Friday, March 14, 2014

Camel Bones and the Bible

Most importantly, I want to remind you that in the last days scoffers will come, mocking the truth and following their own desires. (2 Peter 3:3 NLT)

Camel Bones and the Bible
The findings of two archaeologists at Tel Aviv University (TAU) made headlines when their research called into question the Bible’s version of ancient history.

According to the study conducted by Dr. Erez Ben-Yosef and Dr. Lidar Sapir-Hen, domesticated camel did not appear in the Eastern Mediterranean region until around the tenth century BC. If this is true, it means biblical records referencing the animal in the times of Abraham and Jacob are inaccurate.

"There are too many camels in the Bible, out of time and out of place” wrote John Noble Wilford in The New York Times on February 10, 2014. “These anachronisms are telling evidence that the Bible was written or edited long after the events it narrates and is not always reliable as verifiable history.”

In an interview with Christianity Today, Titus Kennedy, an adjunct professor at Biola University, said he noticed archaeologists who work in Israel and Jordan seem to date camel domestication later than those who work in Egypt and Mesopotamia.
***
§ **Tasks for this exercise**:
**a)** Rewrite the paragraph of the camel bones text that begins "According to the study conducted by" as a short bulleted list, keeping its main facts.
**b)** Decide whether each statement agrees with the camel bones text: (i) the two archaeologists whose findings made headlines worked at Tel Aviv University; (ii) John Noble Wilford's remarks appeared in Christianity Today; (iii) Titus Kennedy is an adjunct professor at Biola University. Answer yes or no for each, quoting the words of the text that decide it.

§ **Input data**:
***
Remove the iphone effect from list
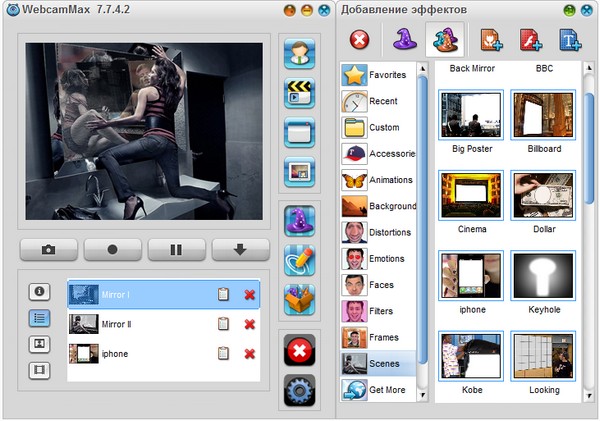Screen dimensions: 600x421 [249, 353]
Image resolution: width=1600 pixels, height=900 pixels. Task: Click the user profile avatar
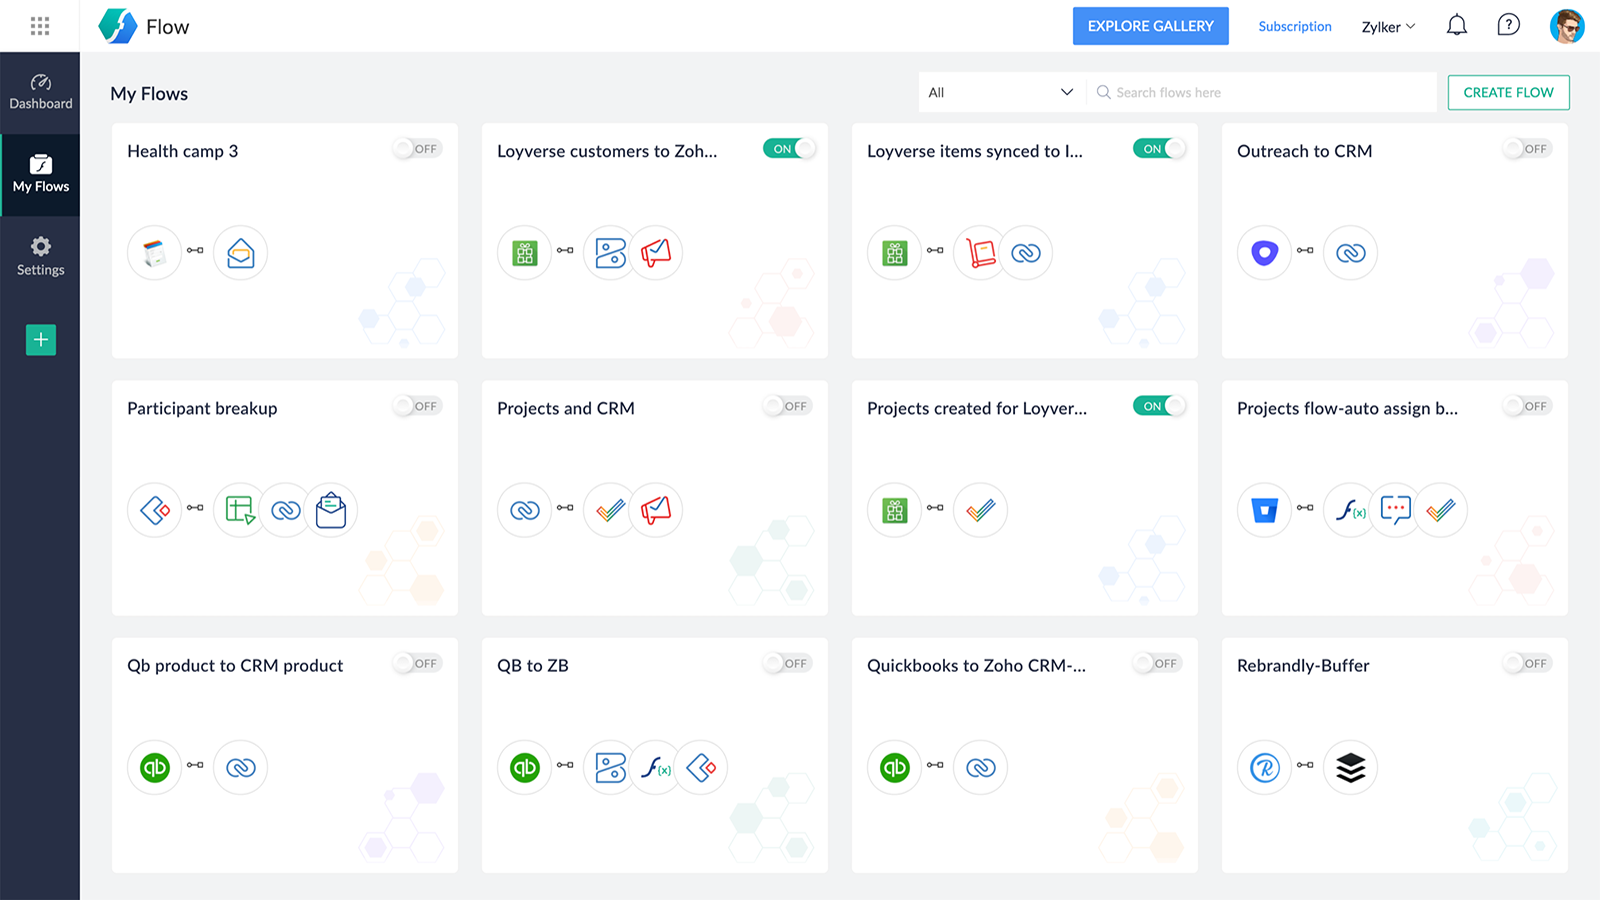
***
§ **Task responses**:
**a)**
- Researchers: Dr. Erez Ben-Yosef and Dr. Lidar Sapir-Hen.
- Finding: domesticated camels did not appear in the Eastern Mediterranean region until around the tenth century BC.
- Implication: if the finding is correct, biblical records that mention the animal in the times of Abraham and Jacob are inaccurate.

**b)**
(i) Yes: "two archaeologists at Tel Aviv University (TAU)"
(ii) No: "wrote John Noble Wilford in The New York Times on February 10, 2014"
(iii) Yes: "Titus Kennedy, an adjunct professor at Biola University"